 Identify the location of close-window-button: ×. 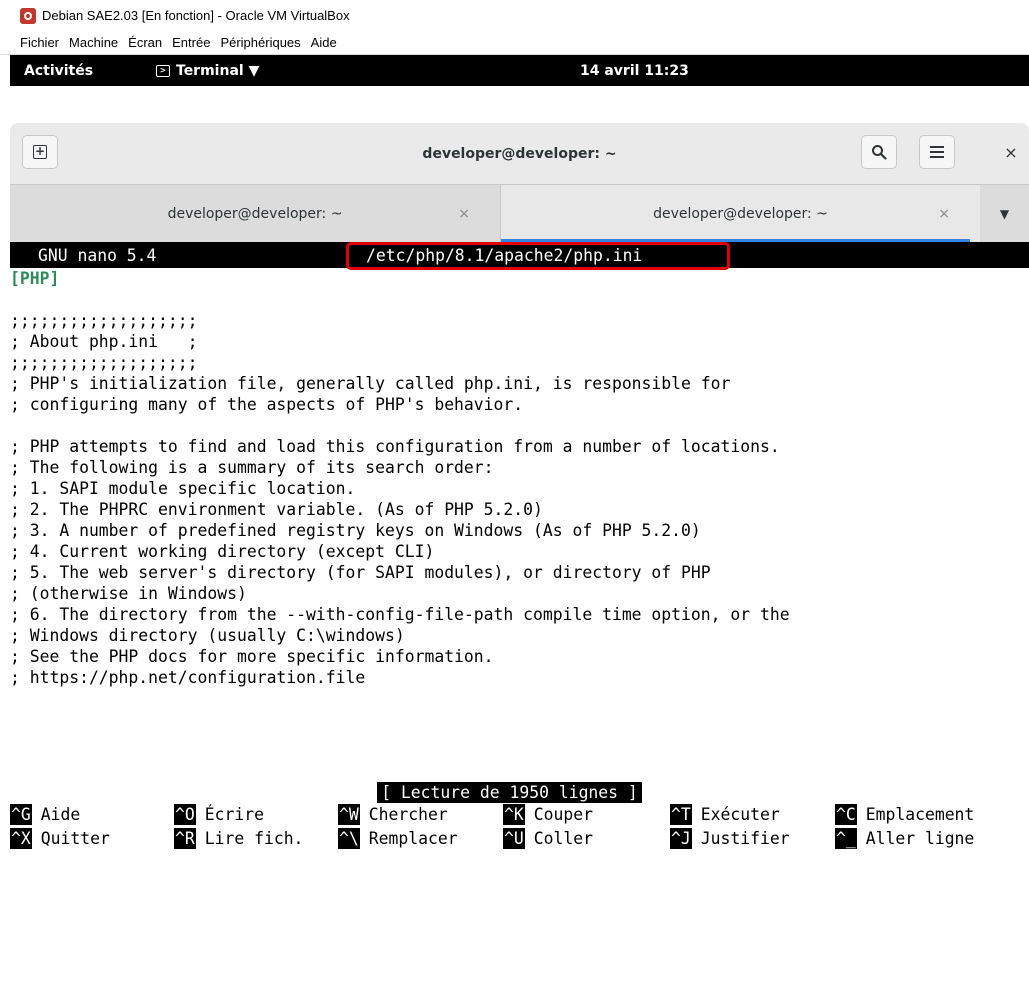
(1011, 152).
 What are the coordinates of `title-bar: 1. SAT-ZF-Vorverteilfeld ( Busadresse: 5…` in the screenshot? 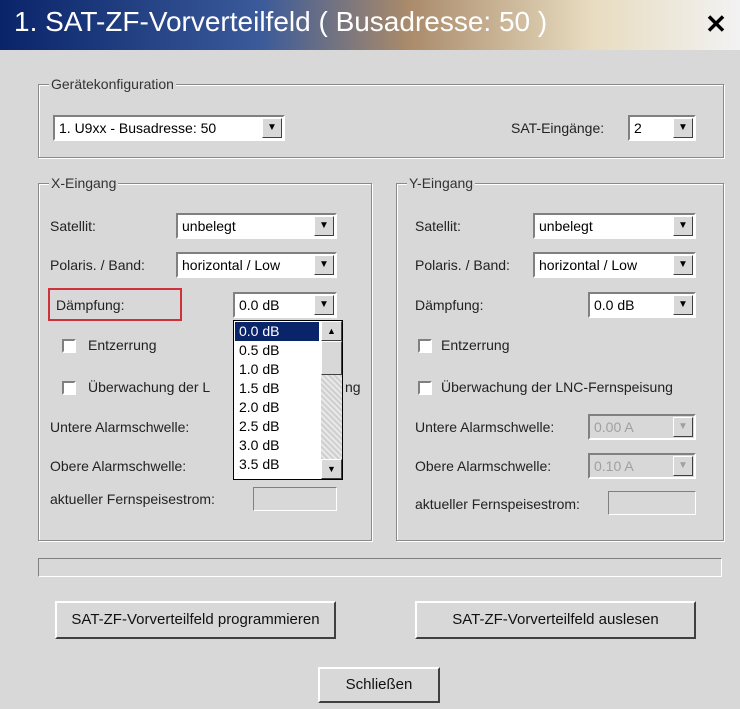 It's located at (370, 25).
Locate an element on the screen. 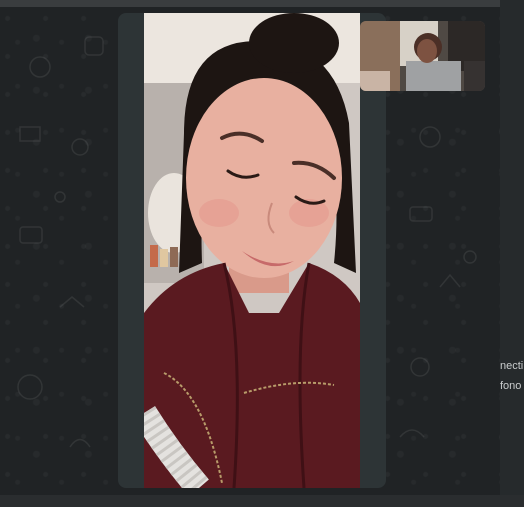 The height and width of the screenshot is (507, 524). top-bar is located at coordinates (250, 4).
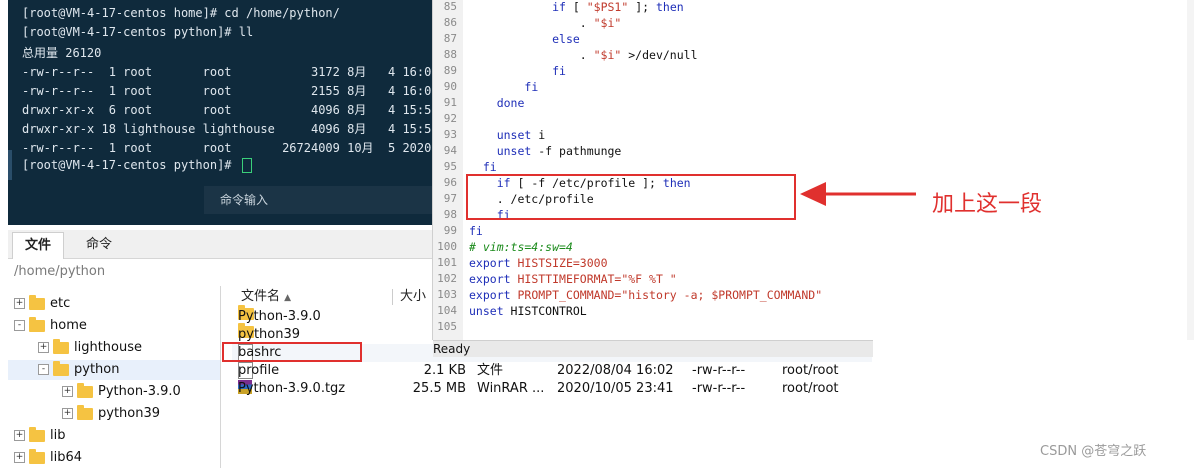 This screenshot has height=468, width=1194. What do you see at coordinates (566, 39) in the screenshot?
I see `code-line: else` at bounding box center [566, 39].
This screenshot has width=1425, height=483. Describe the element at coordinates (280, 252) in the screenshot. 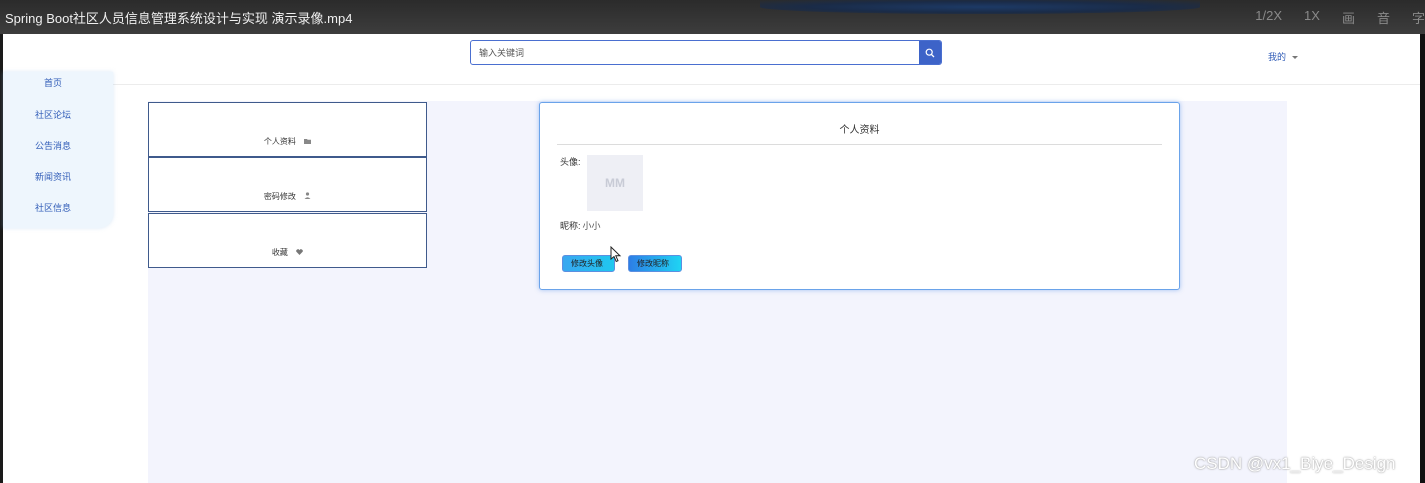

I see `menu-item-label: 收藏` at that location.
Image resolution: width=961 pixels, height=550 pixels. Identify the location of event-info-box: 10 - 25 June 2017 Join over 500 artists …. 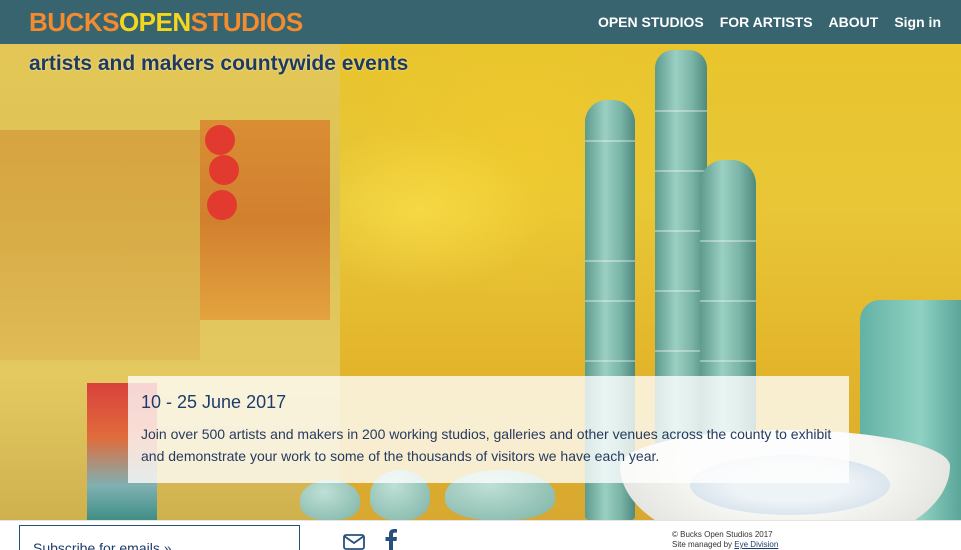
(488, 430).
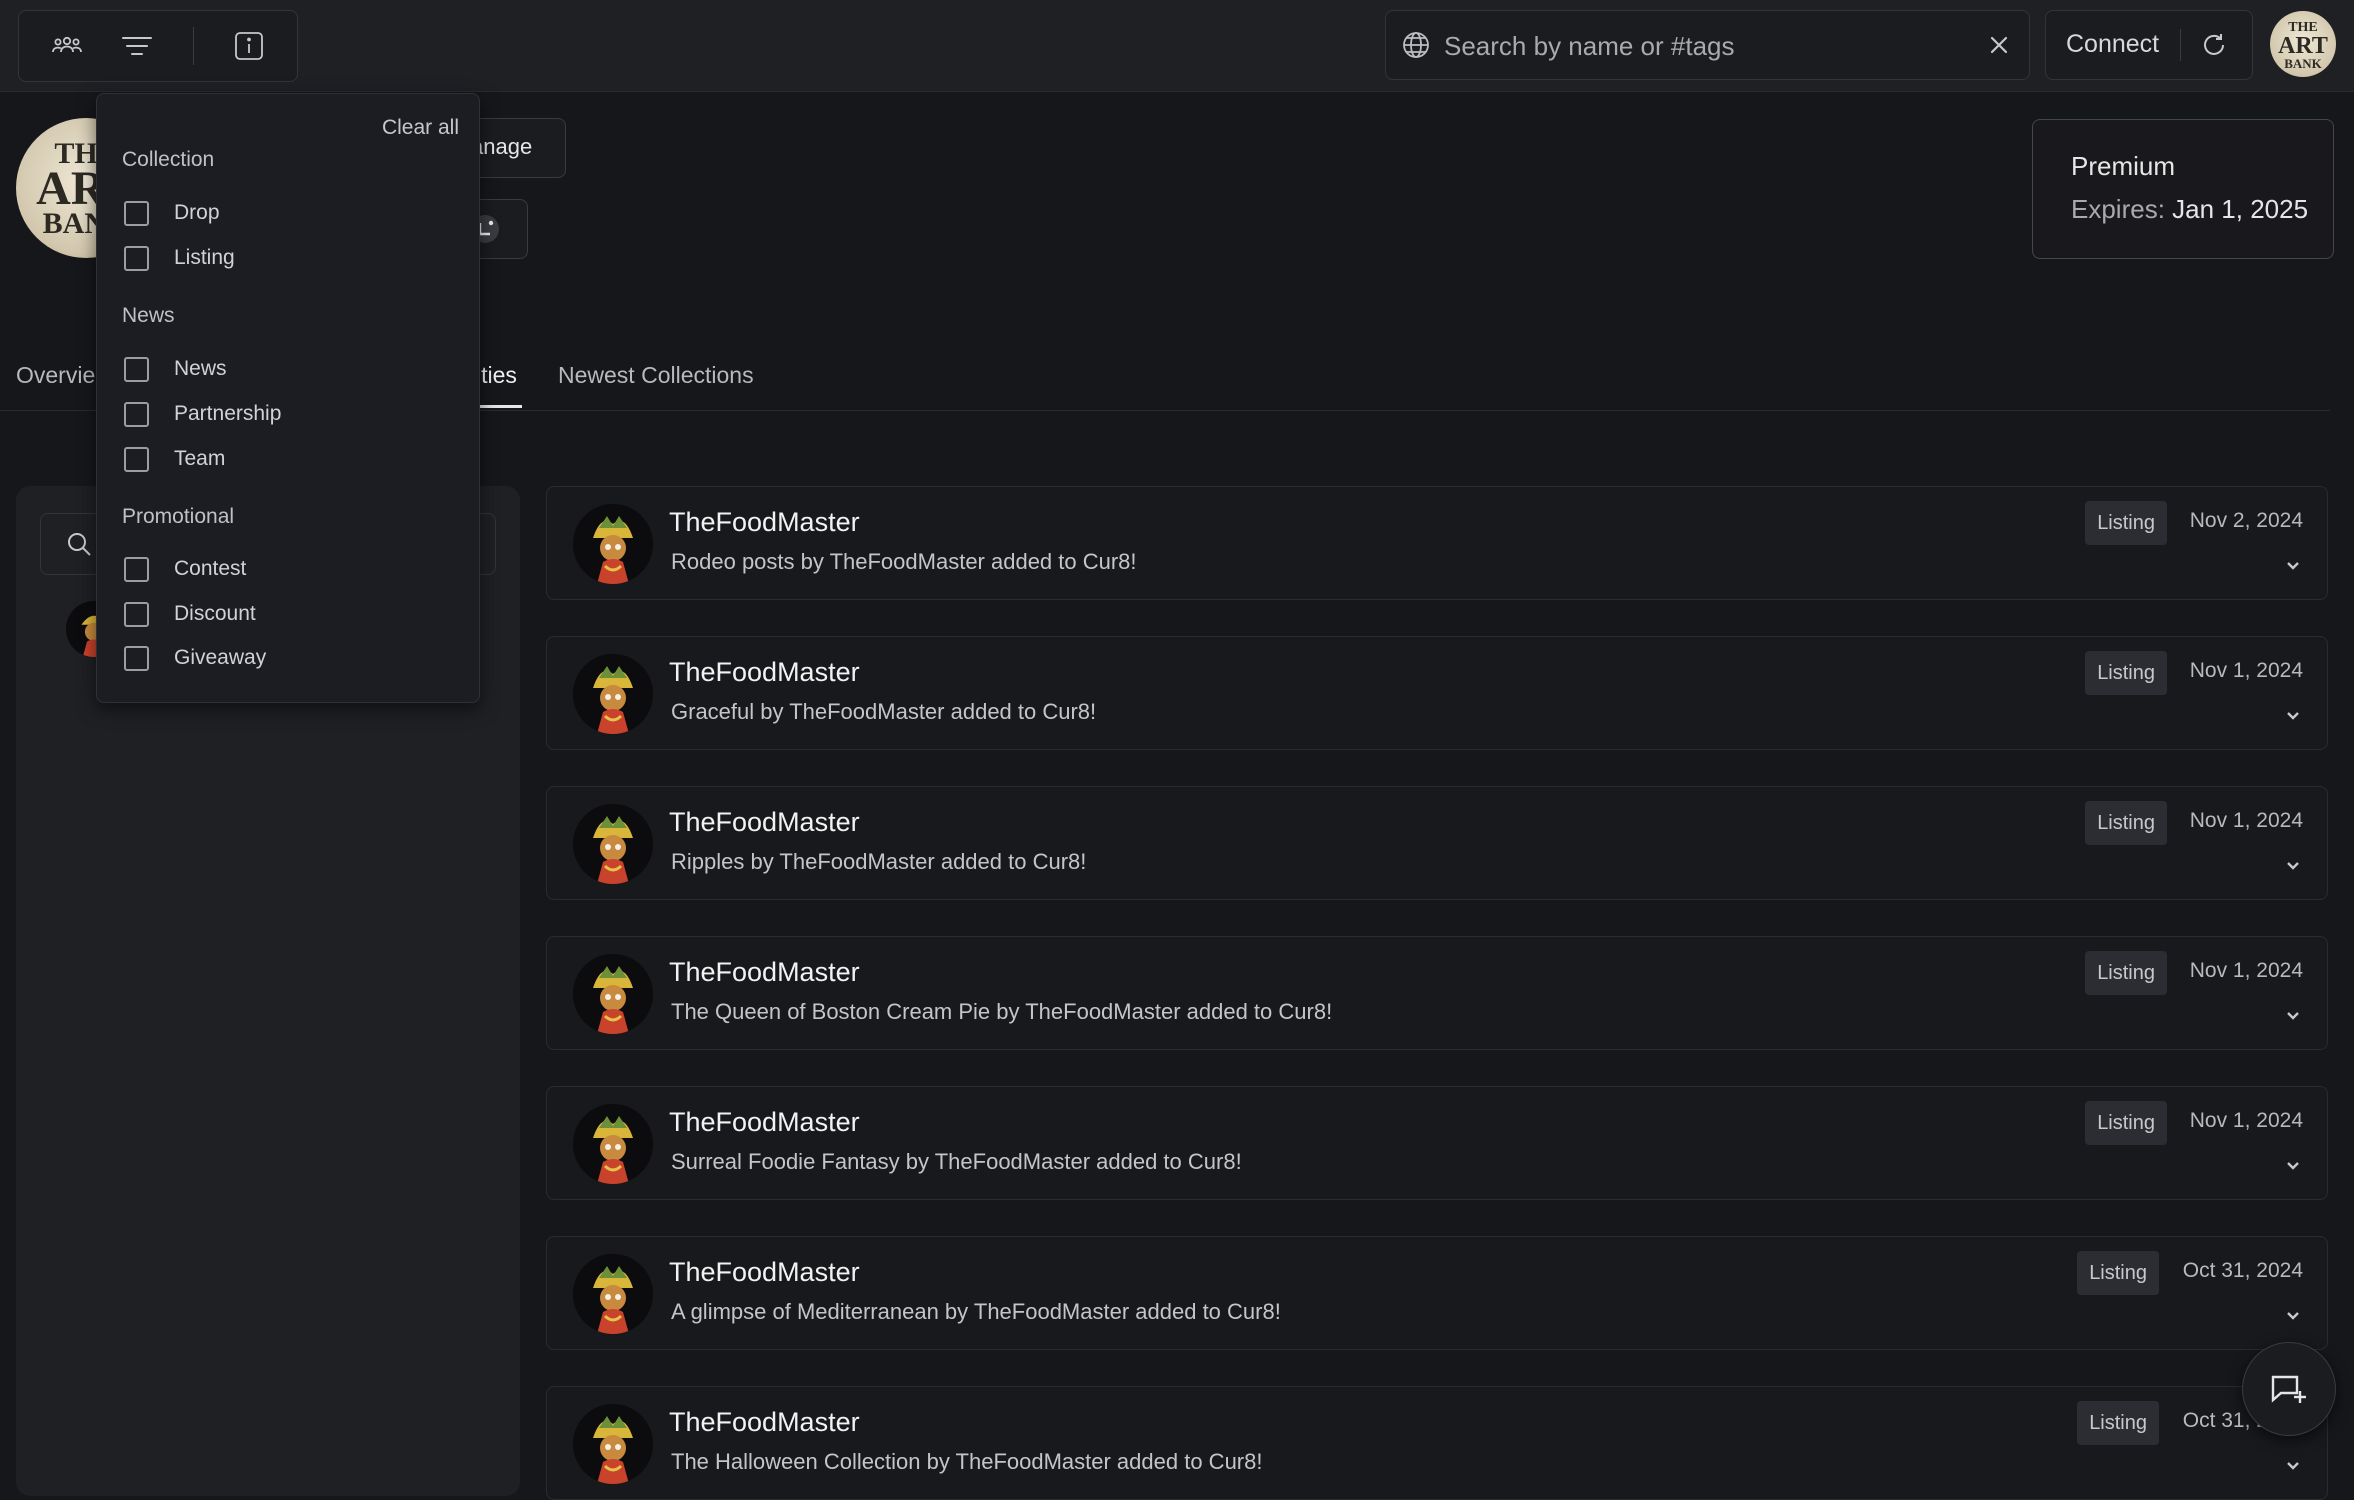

§ Work to be completed
Render the entries above as a Markdown table with the columns Row and Line, one numbered row for each line from the line containing "Image resolution: width=961" through the end of the entries, inclusive. Skip blank lines and leave out the pictures.

§ Written response
| Row | Line |
|---|---|
| 1 | Image resolution: width=961 pixels, height=550 pixels. Identify the location of event-info-box: 10 - 25 June 2017 Join over 500 artists ….  |
| 2 | (488, 430). |